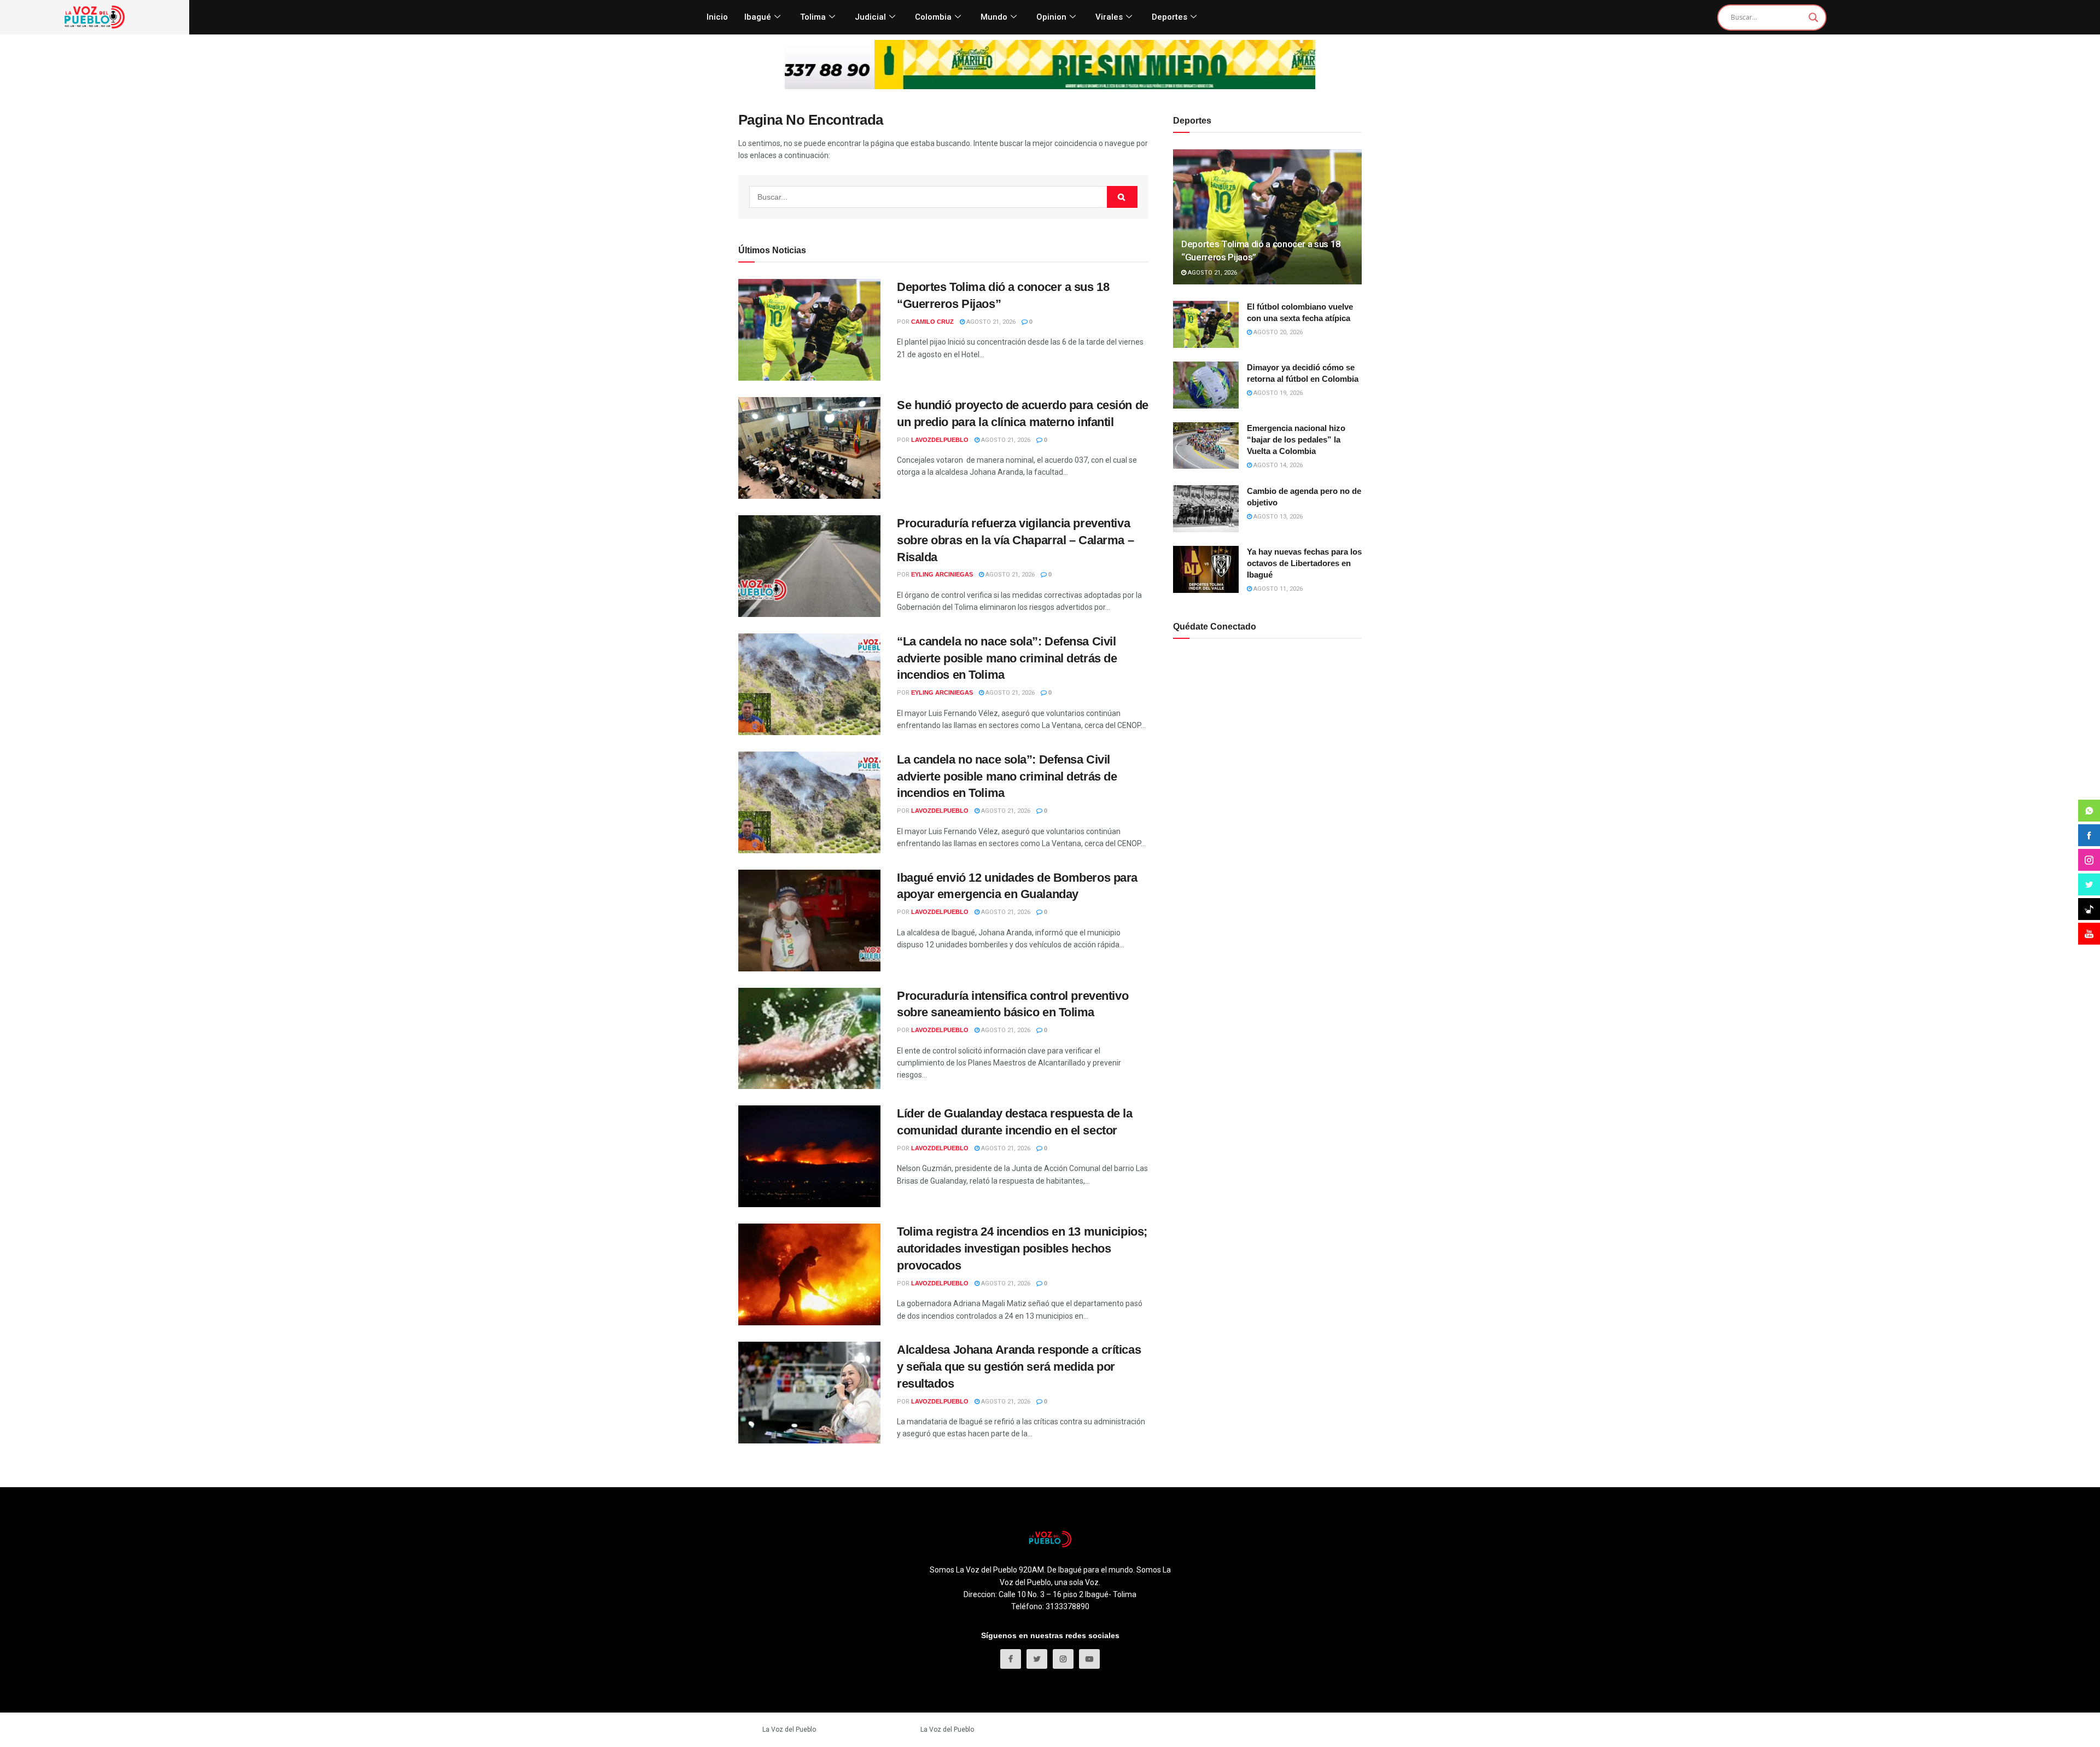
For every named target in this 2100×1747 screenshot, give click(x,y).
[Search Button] (1122, 197)
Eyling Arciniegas (942, 574)
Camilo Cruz (932, 321)
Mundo (994, 17)
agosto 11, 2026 (1277, 588)
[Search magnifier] (1813, 17)
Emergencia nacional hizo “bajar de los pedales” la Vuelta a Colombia (1296, 439)
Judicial (870, 17)
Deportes (1169, 17)
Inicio (717, 17)
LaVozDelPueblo (940, 439)
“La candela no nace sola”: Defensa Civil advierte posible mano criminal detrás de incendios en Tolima (1007, 658)
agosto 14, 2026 (1277, 465)
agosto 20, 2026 (1277, 332)
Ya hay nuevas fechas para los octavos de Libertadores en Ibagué (1304, 563)
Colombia (933, 17)
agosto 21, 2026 (990, 321)
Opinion (1051, 17)
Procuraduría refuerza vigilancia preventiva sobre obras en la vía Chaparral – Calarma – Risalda (1015, 540)
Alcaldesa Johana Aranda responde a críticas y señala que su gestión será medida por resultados (1019, 1366)
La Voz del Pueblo (789, 1729)
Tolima (813, 17)
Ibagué (757, 17)
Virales (1109, 17)
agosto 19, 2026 (1277, 393)
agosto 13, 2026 (1277, 516)
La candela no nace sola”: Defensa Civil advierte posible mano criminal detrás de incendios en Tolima (1007, 776)
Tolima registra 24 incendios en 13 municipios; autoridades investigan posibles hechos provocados (1022, 1248)
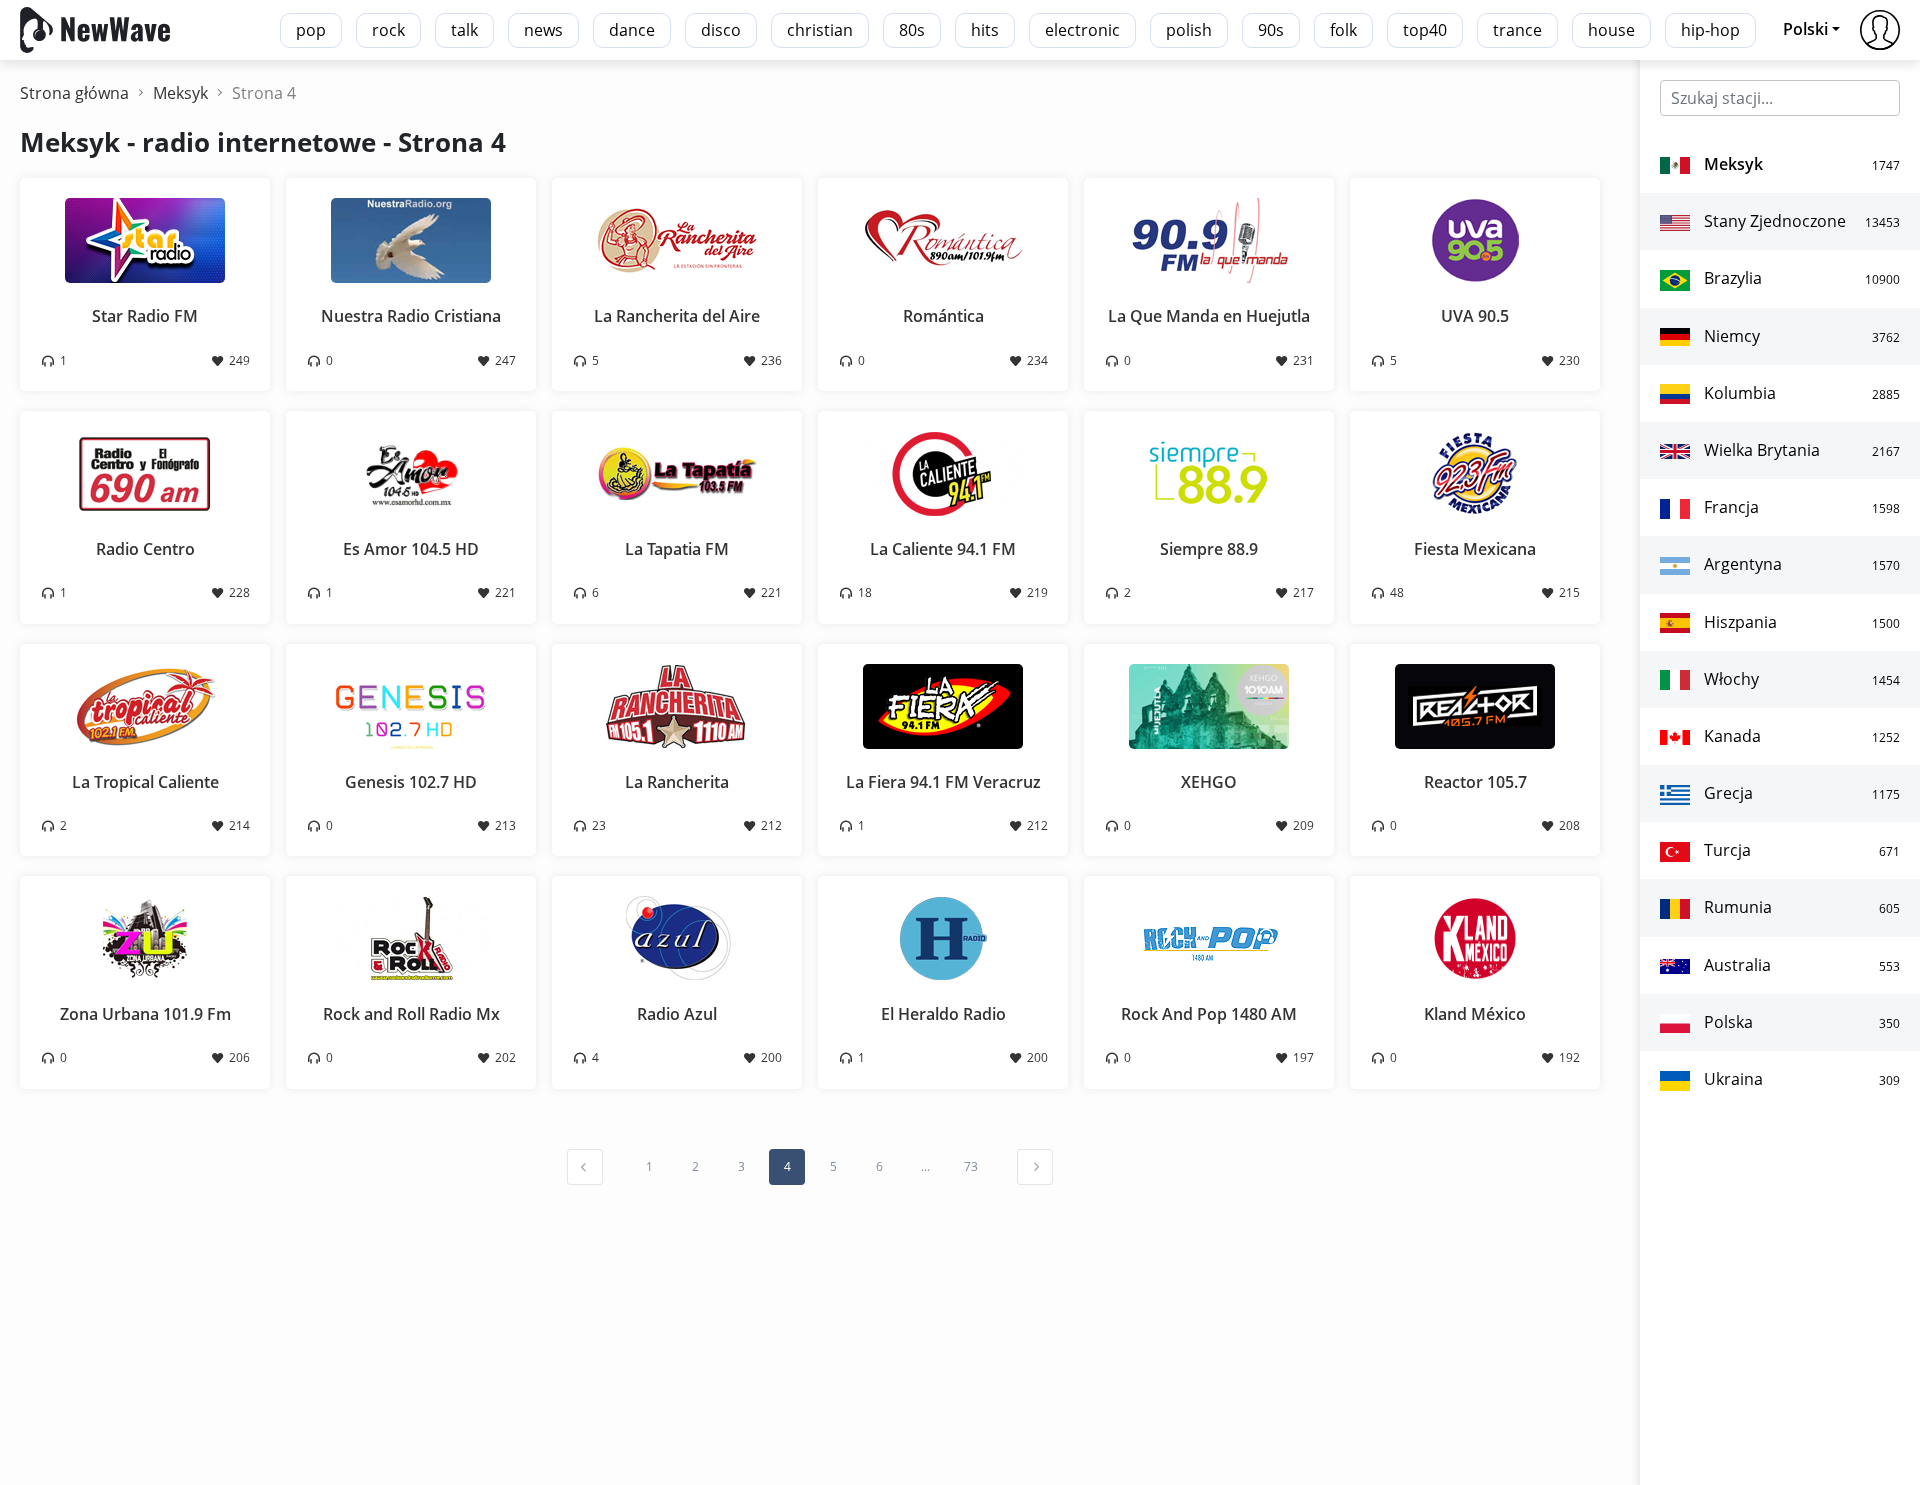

Description of the task – The data above should be returned in full, exactly as written, apart from its images.

Output of the task –
For every named target in this 2100×1747 screenshot, give click(x,y).
[Search Button] (1122, 197)
Eyling Arciniegas (942, 574)
Camilo Cruz (932, 321)
Mundo (994, 17)
agosto 11, 2026 (1277, 588)
[Search magnifier] (1813, 17)
Emergencia nacional hizo “bajar de los pedales” la Vuelta a Colombia (1296, 439)
Judicial (870, 17)
Deportes (1169, 17)
Inicio (717, 17)
LaVozDelPueblo (940, 439)
“La candela no nace sola”: Defensa Civil advierte posible mano criminal detrás de incendios en Tolima (1007, 658)
agosto 14, 2026 (1277, 465)
agosto 20, 2026 (1277, 332)
Ya hay nuevas fechas para los octavos de Libertadores en Ibagué (1304, 563)
Colombia (933, 17)
agosto 21, 2026 (990, 321)
Opinion (1051, 17)
Procuraduría refuerza vigilancia preventiva sobre obras en la vía Chaparral – Calarma – Risalda (1015, 540)
Alcaldesa Johana Aranda responde a críticas y señala que su gestión será medida por resultados (1019, 1366)
La Voz del Pueblo (789, 1729)
Tolima (813, 17)
Ibagué (757, 17)
Virales (1109, 17)
agosto 19, 2026 (1277, 393)
agosto 13, 2026 (1277, 516)
La candela no nace sola”: Defensa Civil advierte posible mano criminal detrás de incendios en Tolima (1007, 776)
Tolima registra 24 incendios en 13 municipios; autoridades investigan posibles hechos provocados (1022, 1248)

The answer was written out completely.